I am a huge baseball fan. (Well, I am a Cubs fan, so some years they resemble a baseball team—any team can have a bad century.) I recall a baseball team’s general manager—the person responsible for choosing the players in the organization—who looked very successful because his team made the playoffs several times, but was actually crippling the organization in the long term. He continually traded his young up-and-coming players for stable veteran players. He got a temporary boost, but he was stunting the overall growth of the organization.
I call this kind of behavior, “eating your young.” But when animals do it, they are culling the breed of youngsters who won’t be able to make it. When we do it, we are sometimes trading the unknown for comfort.
It was far more comfortable for that GM to have veterans that he could count on for a certain level of performance than it would be to have rookies who you did not know what to expect from. The problem is those rookies had much bigger upside than the veterans, and that is how you win the World Series.
But it’s worse than that. Not only do we sometimes decide things for the wrong reasons (comfort vs. risk), but when it seems to work out (“Hey, we made the playoffs!”) then we conclude that it was the right decision.

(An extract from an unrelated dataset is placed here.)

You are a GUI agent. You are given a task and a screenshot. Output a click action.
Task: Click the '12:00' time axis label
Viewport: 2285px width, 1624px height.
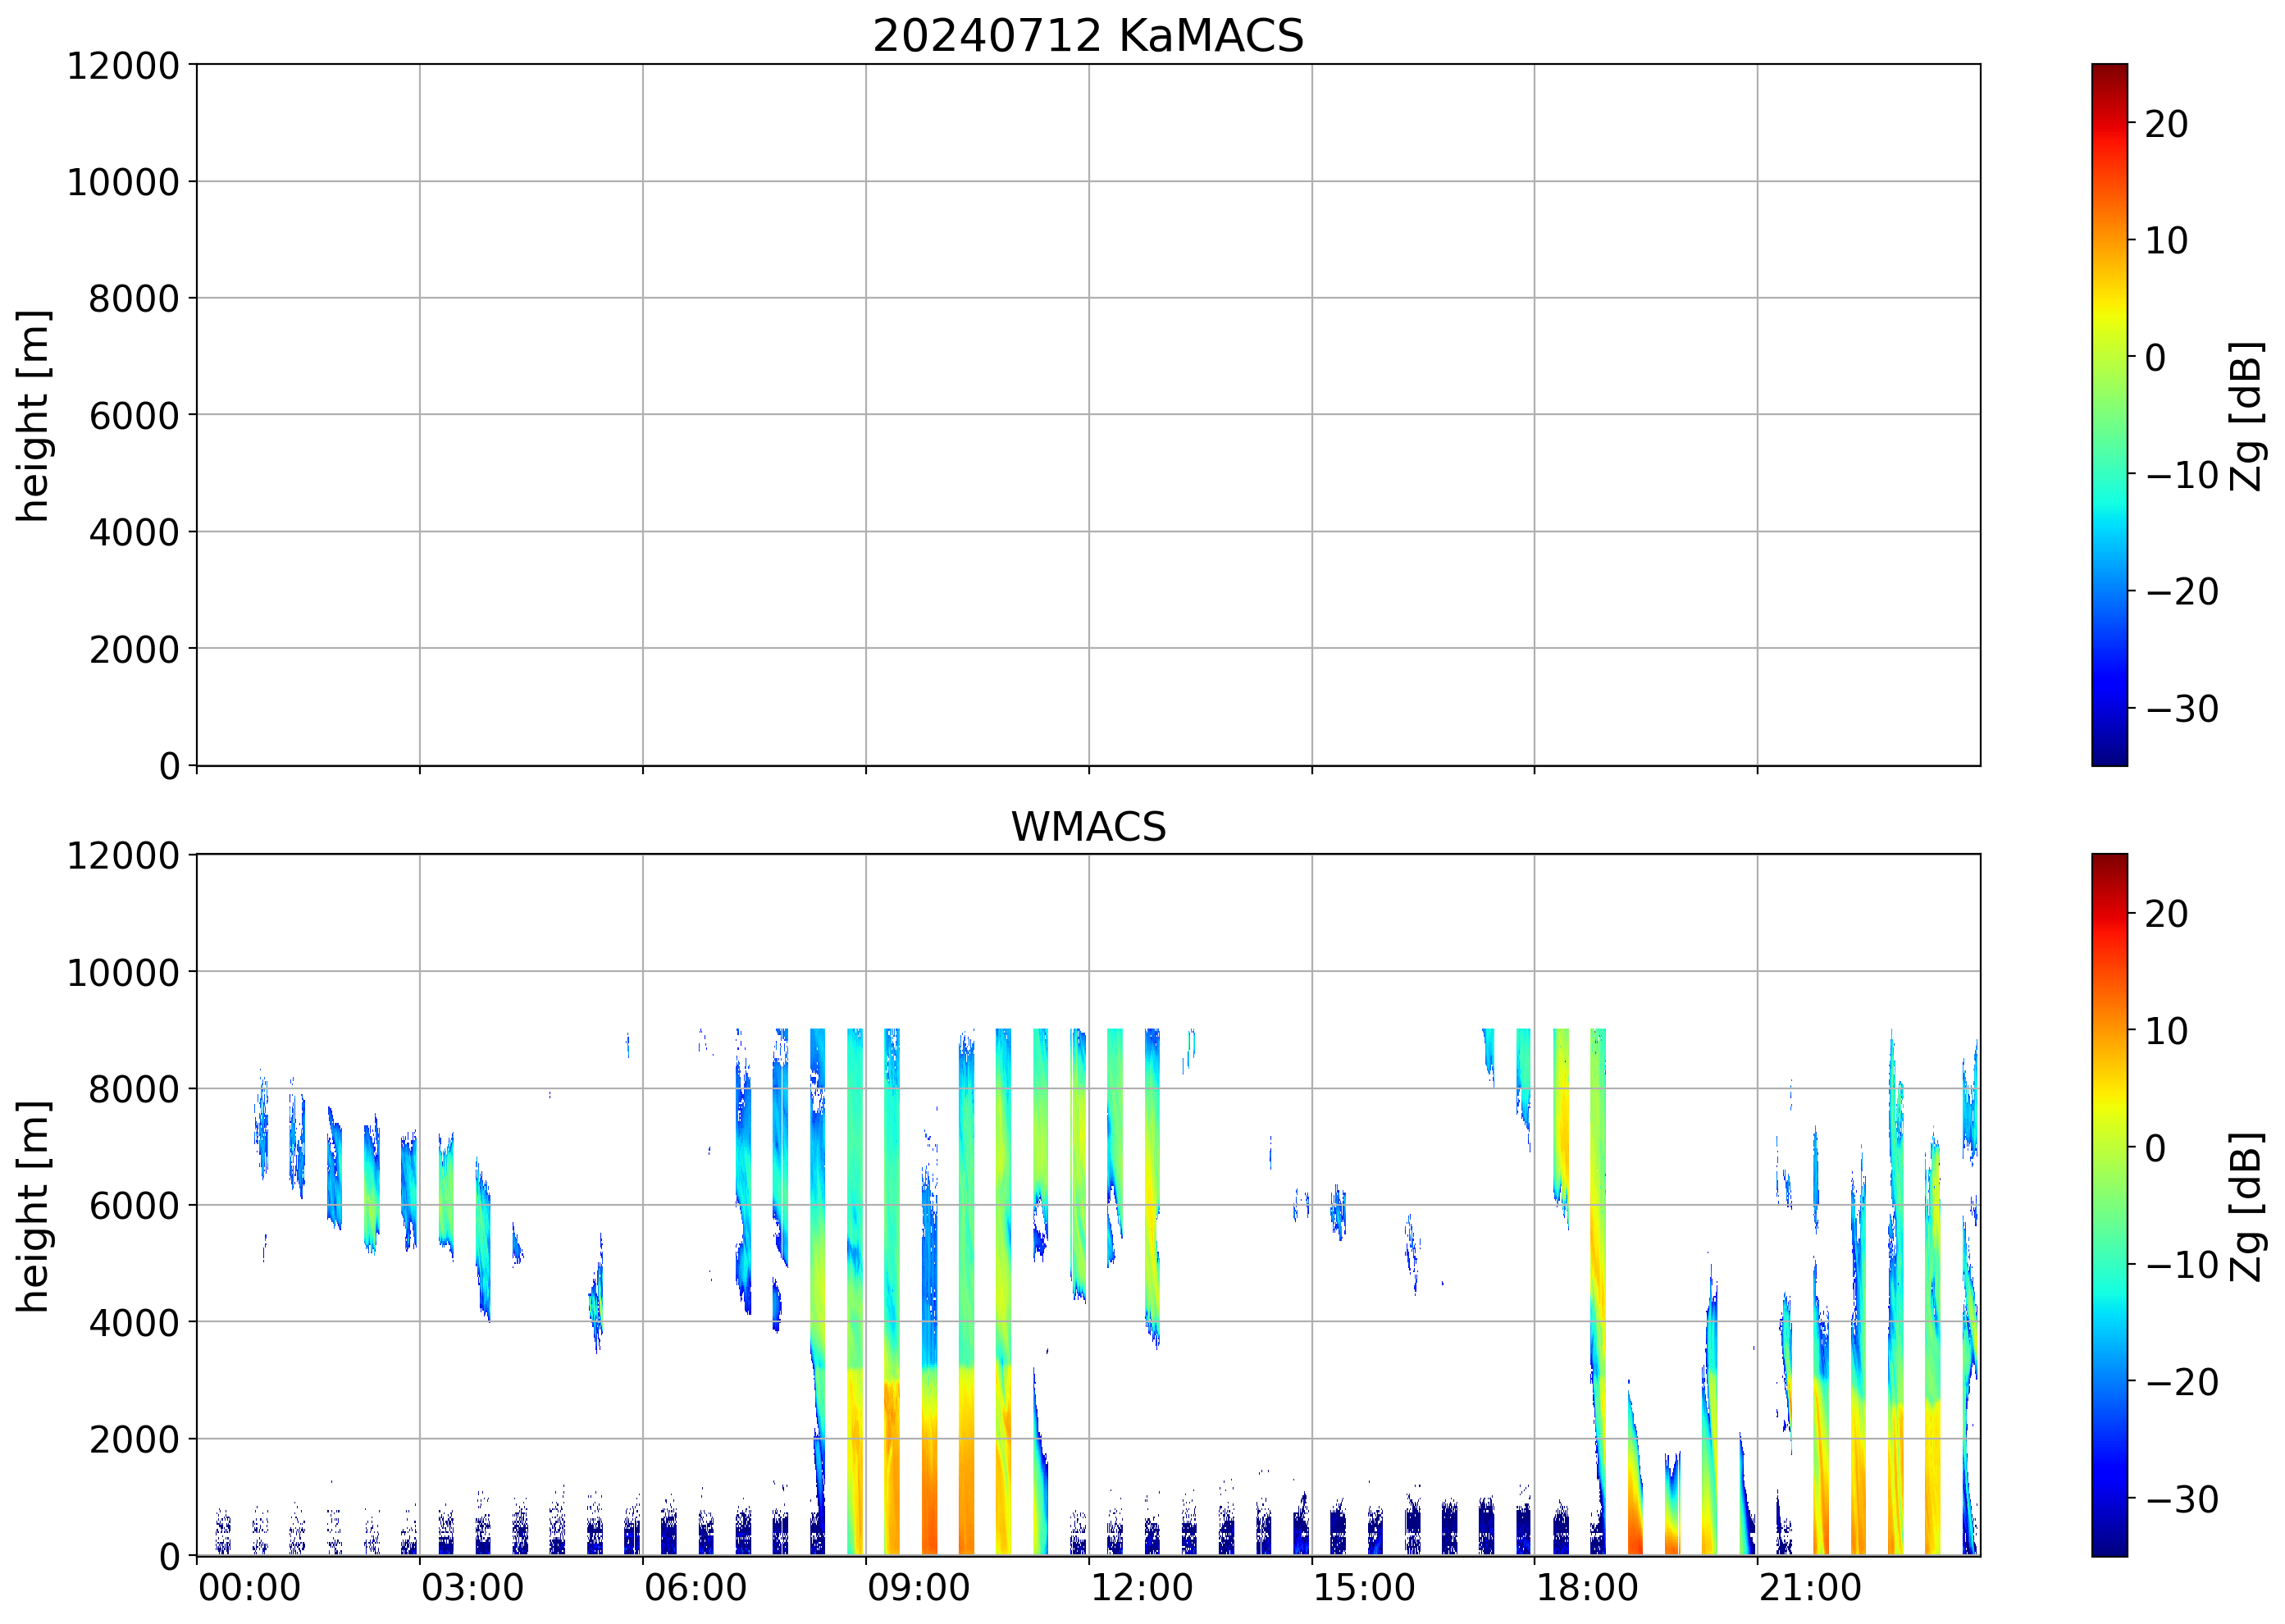pyautogui.click(x=1140, y=1588)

We humans tend to look very narrowly at what we decided and whether it “worked” when in fact we might have chosen the least successful idea out of our options. Perhaps all of our decisions would have looked like they “worked” but others would have worked better.

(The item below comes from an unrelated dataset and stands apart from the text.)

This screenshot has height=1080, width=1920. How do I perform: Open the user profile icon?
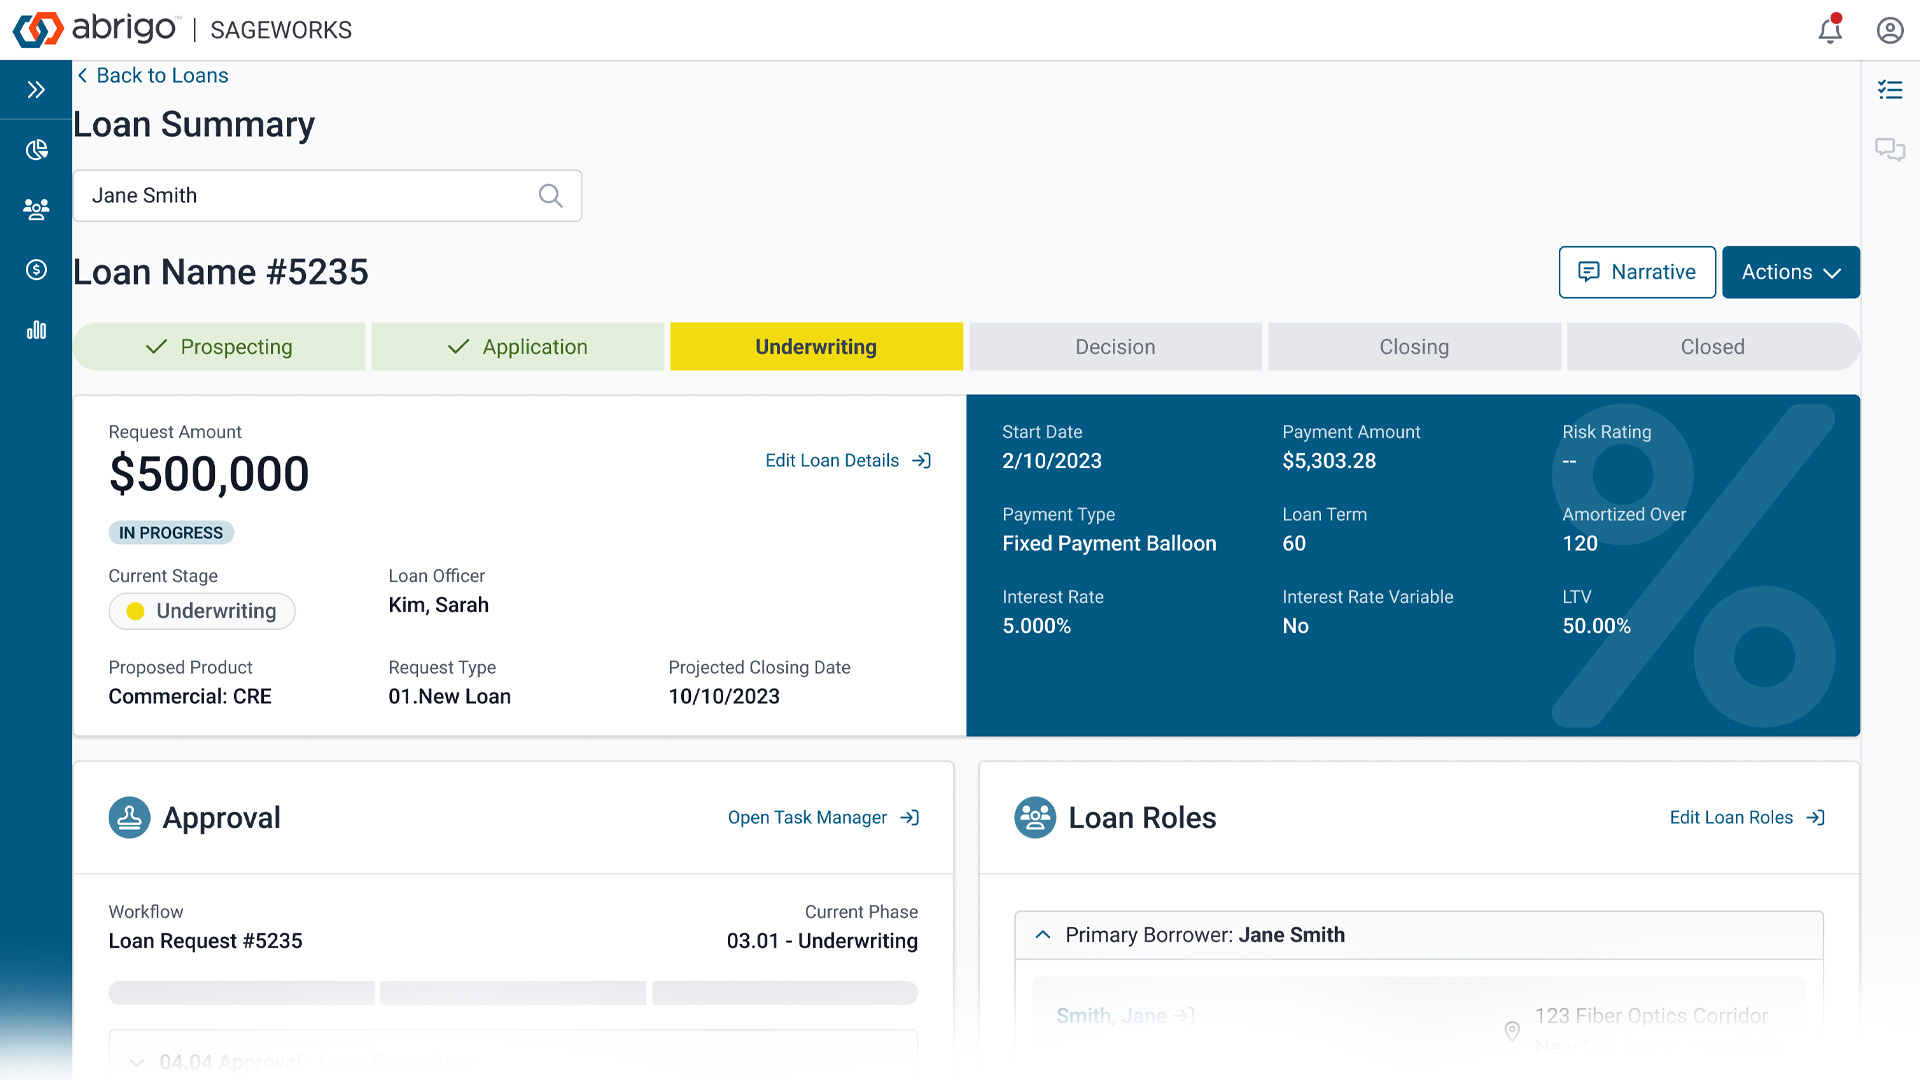point(1890,30)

We can do the same thing in our marketing. When we have something successful, we tend to think that everything we did must be repeated, like it was some kind of magic formula. Usually, this is not the case. Some things we did were critically important and some were not—a few might have actively bad, but were overwhelmed by the smart things we did.
Also, we tend to see new situations as being similar to old ones, so we might apply our formula even when we shouldn’t. These are all basic human tendencies, so we shouldn’t feel bad that we suffer from them.
But we don’t need to be fatalistic about it. We can actively work against these impulses. We can seek to make our decisions more rationally, using better data, with more experimentation. We’ll never become purely rational in our decision making, but that wouldn’t be the best approach either.
Are you settling for repeating patterns that “worked” rather than trying something new that might work better? Are you choosing the comfortable rather than the risky? If you are, you need to know that eventually it’s gonna cost ya. Eventually you’ll lose out to someone willing to sacrifice comfort and break the pattern to profit from the new technique that beats the old ways.
And when that happens, don’t be surprised. Don’t tell everyone about how you are doing the same things you always did, so they should have worked this time, too. That’s the kind of sweeping conclusion that can only get you in trouble in a rapidly changing marketing world.